### Stated problem 1
In the passage on Linux module loading, rewrite the part from "Digression into background: full-strength" to "that would help." with "LEAF" swapped for "Alpine".
....
BTW, the order of packages in syslinux.cfg has nothing to do with this problem. The order of modules ... and the completeness of the list ... in /etc/modules has everything to do with it.

Digression into background: full-strength Linux systems almost universally use modprobe to install modules. modprobe takes care of module dependencies for you, loading what is needed for the named modules. Small distros like LEAF typically use the smaller program insmod, which does not do dependency checking for you. So someone coming to LEAF from Red Hat or Debian needs to adjust his or her thinking a bit to get this stuff rght.

Hope this helps. Good luck.

At 08:19 PM 6/9/2003 -0600, Greg Playle wrote:
My thanks to Tom Eastep and Ray Olszewski, who pointed out some information
that would help.
....
### Stated problem 2
Copy the rows below word for word, from the line with "Where should I click to: Click the TechNova" to the line with "Click the 変更".
....
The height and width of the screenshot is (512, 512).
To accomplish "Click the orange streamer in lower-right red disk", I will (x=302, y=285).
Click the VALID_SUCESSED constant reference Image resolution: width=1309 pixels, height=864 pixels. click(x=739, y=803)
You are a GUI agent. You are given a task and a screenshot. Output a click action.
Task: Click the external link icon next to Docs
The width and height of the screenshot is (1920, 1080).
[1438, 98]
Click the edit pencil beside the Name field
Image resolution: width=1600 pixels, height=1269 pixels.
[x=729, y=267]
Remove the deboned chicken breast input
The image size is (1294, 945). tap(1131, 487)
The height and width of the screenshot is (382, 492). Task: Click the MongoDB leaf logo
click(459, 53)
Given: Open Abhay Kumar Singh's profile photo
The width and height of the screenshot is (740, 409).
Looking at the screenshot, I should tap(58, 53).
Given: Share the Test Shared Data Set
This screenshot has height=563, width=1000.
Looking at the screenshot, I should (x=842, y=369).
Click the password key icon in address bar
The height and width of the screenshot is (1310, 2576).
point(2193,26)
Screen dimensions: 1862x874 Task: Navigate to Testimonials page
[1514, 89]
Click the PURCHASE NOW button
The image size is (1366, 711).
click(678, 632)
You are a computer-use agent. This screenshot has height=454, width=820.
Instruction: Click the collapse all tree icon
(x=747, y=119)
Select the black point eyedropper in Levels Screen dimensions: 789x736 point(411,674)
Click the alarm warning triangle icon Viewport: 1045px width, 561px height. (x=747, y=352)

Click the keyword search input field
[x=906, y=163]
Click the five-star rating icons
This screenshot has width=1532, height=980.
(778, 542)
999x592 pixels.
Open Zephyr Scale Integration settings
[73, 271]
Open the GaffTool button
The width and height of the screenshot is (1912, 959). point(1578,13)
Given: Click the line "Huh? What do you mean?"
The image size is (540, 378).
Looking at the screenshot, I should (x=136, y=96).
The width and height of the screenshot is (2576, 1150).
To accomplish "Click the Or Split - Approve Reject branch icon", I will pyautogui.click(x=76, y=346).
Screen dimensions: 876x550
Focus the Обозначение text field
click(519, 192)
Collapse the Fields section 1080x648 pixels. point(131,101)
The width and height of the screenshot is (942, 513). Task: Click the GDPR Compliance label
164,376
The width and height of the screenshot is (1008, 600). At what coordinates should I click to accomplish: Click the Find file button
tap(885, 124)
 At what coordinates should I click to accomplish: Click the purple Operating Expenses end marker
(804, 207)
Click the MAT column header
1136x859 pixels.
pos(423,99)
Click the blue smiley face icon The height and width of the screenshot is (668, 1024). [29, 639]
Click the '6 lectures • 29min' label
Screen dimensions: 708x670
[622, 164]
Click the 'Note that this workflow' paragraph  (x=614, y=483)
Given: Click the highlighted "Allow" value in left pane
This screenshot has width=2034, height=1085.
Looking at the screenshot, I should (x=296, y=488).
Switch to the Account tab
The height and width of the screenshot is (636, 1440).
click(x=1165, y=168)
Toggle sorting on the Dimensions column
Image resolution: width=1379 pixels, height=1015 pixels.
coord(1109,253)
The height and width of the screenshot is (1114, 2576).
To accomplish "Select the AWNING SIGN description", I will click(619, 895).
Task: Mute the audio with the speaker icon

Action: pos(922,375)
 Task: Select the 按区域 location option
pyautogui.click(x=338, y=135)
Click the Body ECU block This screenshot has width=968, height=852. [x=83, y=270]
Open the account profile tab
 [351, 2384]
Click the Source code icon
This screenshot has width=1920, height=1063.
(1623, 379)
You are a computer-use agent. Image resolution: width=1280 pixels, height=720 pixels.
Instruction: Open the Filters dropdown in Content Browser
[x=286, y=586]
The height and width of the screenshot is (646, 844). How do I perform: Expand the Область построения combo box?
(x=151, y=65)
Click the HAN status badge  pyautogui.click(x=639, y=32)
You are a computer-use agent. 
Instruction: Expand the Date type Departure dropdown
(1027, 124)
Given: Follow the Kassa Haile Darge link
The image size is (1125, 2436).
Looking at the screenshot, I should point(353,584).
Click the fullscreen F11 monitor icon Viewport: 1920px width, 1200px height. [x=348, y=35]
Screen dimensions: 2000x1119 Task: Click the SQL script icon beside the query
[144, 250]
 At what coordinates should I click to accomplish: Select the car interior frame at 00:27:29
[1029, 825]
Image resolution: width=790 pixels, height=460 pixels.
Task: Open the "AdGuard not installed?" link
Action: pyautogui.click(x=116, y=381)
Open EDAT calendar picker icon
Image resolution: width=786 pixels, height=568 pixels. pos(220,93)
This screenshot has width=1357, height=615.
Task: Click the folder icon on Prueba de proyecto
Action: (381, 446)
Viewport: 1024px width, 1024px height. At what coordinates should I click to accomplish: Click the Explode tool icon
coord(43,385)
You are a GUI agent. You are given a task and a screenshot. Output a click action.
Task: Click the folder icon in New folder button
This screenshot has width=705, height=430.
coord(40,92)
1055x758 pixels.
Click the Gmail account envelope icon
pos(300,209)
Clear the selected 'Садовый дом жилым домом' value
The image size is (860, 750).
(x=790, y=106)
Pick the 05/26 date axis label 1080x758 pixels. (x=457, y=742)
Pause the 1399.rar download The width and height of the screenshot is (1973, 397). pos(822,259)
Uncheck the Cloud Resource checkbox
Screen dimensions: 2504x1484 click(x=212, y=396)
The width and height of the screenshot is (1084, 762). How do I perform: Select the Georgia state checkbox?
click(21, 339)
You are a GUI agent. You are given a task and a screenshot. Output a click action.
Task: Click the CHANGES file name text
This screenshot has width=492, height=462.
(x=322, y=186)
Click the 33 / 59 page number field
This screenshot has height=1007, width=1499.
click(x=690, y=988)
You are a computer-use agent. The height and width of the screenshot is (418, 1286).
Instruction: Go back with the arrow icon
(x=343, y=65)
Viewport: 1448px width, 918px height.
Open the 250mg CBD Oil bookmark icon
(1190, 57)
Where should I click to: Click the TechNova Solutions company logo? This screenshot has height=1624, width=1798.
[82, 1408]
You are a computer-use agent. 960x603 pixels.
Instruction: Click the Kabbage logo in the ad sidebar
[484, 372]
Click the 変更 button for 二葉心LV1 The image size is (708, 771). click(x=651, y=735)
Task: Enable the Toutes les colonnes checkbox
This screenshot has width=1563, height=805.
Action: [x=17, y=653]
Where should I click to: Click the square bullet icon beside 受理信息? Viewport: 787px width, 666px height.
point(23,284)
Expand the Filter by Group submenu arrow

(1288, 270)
....
### Complete response 1
Digression into background: full-strength Linux systems almost universally use modprobe to install modules. modprobe takes care of module dependencies for you, loading what is needed for the named modules. Small distros like Alpine typically use the smaller program insmod, which does not do dependency checking for you. So someone coming to Alpine from Red Hat or Debian needs to adjust his or her thinking a bit to get this stuff rght.

Hope this helps. Good luck.

At 08:19 PM 6/9/2003 -0600, Greg Playle wrote:
My thanks to Tom Eastep and Ray Olszewski, who pointed out some information
that would help.

### Complete response 2
Where should I click to: Click the TechNova Solutions company logo? This screenshot has height=1624, width=1798.
[82, 1408]
You are a computer-use agent. 960x603 pixels.
Instruction: Click the Kabbage logo in the ad sidebar
[484, 372]
Click the 変更 button for 二葉心LV1 The image size is (708, 771). click(x=651, y=735)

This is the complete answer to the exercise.